What this task involves → Set down, please, exactly the lines below that run from the line with "Philosophy (SB, Course 24-​1) (59, 1180)" to the line with "Civil and Environmental Engineering (PhD)", both lines included.

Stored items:
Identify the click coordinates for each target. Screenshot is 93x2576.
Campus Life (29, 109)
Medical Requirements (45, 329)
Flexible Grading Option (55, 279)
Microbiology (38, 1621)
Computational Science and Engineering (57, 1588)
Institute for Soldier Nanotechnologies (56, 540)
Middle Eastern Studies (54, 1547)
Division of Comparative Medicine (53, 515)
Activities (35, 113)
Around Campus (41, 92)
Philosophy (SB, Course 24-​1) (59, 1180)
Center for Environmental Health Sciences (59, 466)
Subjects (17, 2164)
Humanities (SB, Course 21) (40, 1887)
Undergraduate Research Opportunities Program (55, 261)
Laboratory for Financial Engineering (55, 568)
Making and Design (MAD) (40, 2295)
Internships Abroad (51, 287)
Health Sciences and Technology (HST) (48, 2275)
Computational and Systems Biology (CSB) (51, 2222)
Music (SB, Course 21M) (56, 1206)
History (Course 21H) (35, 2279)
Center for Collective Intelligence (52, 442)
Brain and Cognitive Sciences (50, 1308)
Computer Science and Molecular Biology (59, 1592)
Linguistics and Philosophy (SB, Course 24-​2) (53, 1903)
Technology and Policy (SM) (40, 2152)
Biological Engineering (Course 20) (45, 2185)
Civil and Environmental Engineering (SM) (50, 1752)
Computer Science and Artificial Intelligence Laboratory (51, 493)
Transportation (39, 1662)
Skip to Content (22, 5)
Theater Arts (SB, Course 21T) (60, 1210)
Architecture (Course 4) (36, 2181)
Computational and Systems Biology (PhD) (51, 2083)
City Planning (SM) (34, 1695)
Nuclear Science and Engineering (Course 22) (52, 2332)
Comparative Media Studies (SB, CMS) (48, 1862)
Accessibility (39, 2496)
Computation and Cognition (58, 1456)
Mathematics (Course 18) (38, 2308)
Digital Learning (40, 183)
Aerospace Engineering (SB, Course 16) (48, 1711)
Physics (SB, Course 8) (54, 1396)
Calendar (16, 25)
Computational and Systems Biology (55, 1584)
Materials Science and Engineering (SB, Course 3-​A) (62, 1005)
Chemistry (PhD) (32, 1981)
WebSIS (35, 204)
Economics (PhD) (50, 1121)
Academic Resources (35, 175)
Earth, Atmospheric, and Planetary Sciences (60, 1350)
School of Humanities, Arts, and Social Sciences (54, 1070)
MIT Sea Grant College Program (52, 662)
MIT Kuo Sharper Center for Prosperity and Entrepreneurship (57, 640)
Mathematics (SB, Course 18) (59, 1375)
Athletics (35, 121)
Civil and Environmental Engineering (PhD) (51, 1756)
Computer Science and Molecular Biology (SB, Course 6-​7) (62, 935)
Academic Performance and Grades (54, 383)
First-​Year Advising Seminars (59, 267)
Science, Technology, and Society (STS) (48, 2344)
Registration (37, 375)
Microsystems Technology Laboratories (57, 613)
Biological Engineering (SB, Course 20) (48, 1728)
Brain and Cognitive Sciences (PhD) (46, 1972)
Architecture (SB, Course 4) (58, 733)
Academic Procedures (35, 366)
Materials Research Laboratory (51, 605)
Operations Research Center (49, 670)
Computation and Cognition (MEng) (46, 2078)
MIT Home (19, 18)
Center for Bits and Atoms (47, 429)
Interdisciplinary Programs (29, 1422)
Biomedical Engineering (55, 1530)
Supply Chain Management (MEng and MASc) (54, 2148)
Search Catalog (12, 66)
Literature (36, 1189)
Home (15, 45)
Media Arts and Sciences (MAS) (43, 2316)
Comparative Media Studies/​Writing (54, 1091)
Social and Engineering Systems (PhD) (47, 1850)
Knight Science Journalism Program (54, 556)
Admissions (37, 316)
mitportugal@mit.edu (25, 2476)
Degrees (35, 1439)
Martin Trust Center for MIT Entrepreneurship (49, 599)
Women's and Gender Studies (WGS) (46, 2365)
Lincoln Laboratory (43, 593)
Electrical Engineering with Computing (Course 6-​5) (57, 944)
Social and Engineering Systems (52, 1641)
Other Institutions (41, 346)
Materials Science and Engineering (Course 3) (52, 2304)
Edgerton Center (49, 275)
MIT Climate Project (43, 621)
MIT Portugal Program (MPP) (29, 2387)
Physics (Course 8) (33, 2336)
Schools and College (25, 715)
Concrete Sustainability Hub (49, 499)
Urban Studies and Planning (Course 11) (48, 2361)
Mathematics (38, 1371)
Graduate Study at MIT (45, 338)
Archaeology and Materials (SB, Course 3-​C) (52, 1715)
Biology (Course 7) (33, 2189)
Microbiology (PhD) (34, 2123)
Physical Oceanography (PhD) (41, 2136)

Answer section →
Philosophy (SB, Course 24-​1) (59, 1180)
Center for Environmental Health Sciences (59, 466)
Subjects (17, 2164)
Humanities (SB, Course 21) (40, 1887)
Undergraduate Research Opportunities Program (55, 261)
Laboratory for Financial Engineering (55, 568)
Making and Design (MAD) (40, 2295)
Internships Abroad (51, 287)
Health Sciences and Technology (HST) (48, 2275)
Computational and Systems Biology (CSB) (51, 2222)
Music (SB, Course 21M) (56, 1206)
History (Course 21H) (35, 2279)
Center for Collective Intelligence (52, 442)
Brain and Cognitive Sciences (50, 1308)
Computer Science and Molecular Biology (59, 1592)
Linguistics and Philosophy (SB, Course 24-​2) (53, 1903)
Technology and Policy (SM) (40, 2152)
Biological Engineering (Course 20) (45, 2185)
Civil and Environmental Engineering (SM) (50, 1752)
Computer Science and Artificial Intelligence Laboratory (51, 493)
Transportation (39, 1662)
Skip to Content (22, 5)
Theater Arts (SB, Course 21T) (60, 1210)
Architecture (Course 4) (36, 2181)
Computational and Systems Biology (PhD) (51, 2083)
City Planning (SM) (34, 1695)
Nuclear Science and Engineering (Course 22) (52, 2332)
Comparative Media Studies (SB, CMS) (48, 1862)
Accessibility (39, 2496)
Computation and Cognition (58, 1456)
Mathematics (Course 18) (38, 2308)
Digital Learning (40, 183)
Aerospace Engineering (SB, Course 16) (48, 1711)
Physics (SB, Course 8) (54, 1396)
Calendar (16, 25)
Computational and Systems Biology (55, 1584)
Materials Science and Engineering (SB, Course 3-​A) (62, 1005)
Chemistry (PhD) (32, 1981)
WebSIS (35, 204)
Economics (PhD) (50, 1121)
Academic Resources (35, 175)
Earth, Atmospheric, and Planetary Sciences (60, 1350)
School of Humanities, Arts, and Social Sciences (54, 1070)
MIT Sea Grant College Program (52, 662)
MIT Kuo Sharper Center for Prosperity and Entrepreneurship (57, 640)
Mathematics (SB, Course 18) (59, 1375)
Athletics (35, 121)
Civil and Environmental Engineering (PhD) (51, 1756)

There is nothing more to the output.